Black music influenced and was influenced by white American music of the time and included hymns, popular songs, folk tunes, dances, marches, and piano solos. These works provided melodies, harmonies, and forms that became elements for the writers of jazz. One important source of jazz was the American band tradition. Both black and white bands were prevalent in American culture; every little town and village had its band which performed at picnics, political rallies, dances, parades, and carnivals. The instruments used in bands such as trumpets, cornets, trombone, tubas, clarinets, and drums, were also used in early jazz bands. Black musicians had access to these instruments after the civil war when military bands disbanded and hocked their instruments in the pawn shops of the big cities. Ragtime music and blues were also important sources for the jazz musician. Jazz is powerfully expressive and is uniquely American. Geographically the center for jazz has changed from New Orleans to Chicago, Kansas City, and New York. Today it is played worldwide. Though it used to be intended specifically for dancing, since the 1940s it has also been used for listening. The image of jazz has changed and it is now accessible to and enjoyed by millions.
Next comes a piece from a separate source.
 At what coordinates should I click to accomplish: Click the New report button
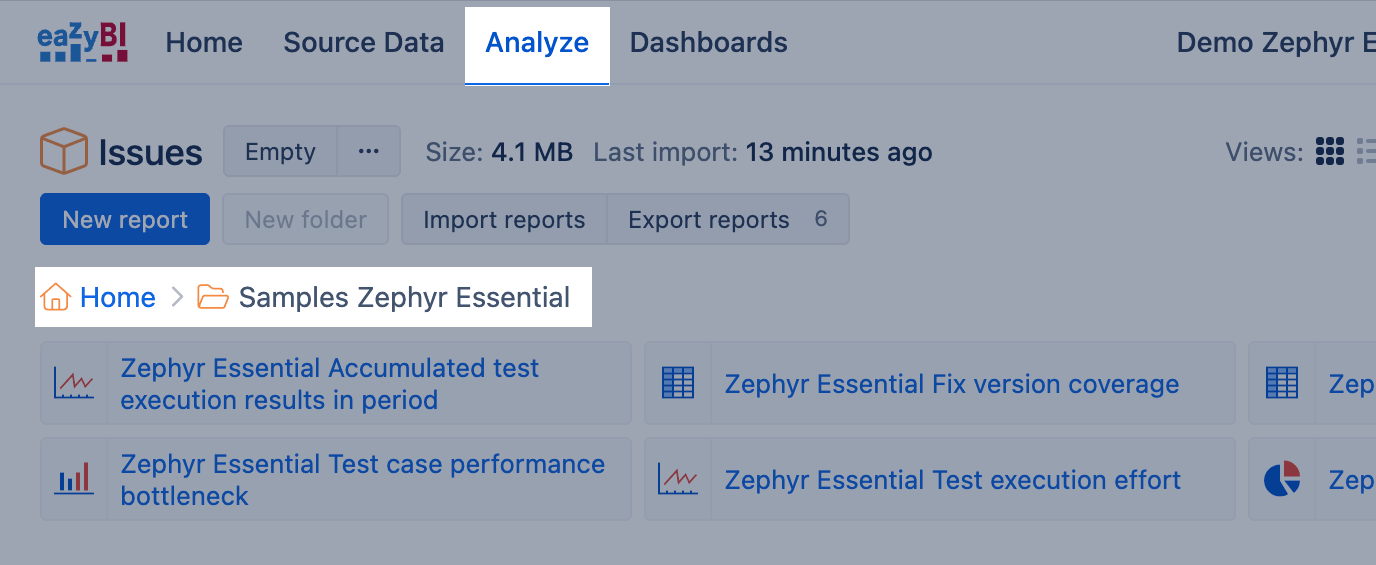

The basic elements of jazz are very different from other types of music. It is generally played by a small group or combo of players containing from three to eight players, or a “big band” with ten to fifteen musicians. The backbone of the band is the rhythm section which can be compared to the basso continuo in baroque music. The rhythm section is comprised of the piano, a double bass which is plucked, percussion instruments and sometimes a banjo or a guitar. This section maintains the beat, adds rhythmic interest, and provides supporting harmonics. The main solo instruments include the cornet, trumpet, saxophone (soprano, alto, tenor, or baritone), a piano, clarinet, vibraphone, and trombone. Jazz emphasizes brass, woodwinds, and percussion rather than bowed string instruments. Jazz performers produce different tone colors by using different mutes and muting techniques. Compared to “classical” musicians who strive for an ideal sound, jazz musicians try to create individual sounds.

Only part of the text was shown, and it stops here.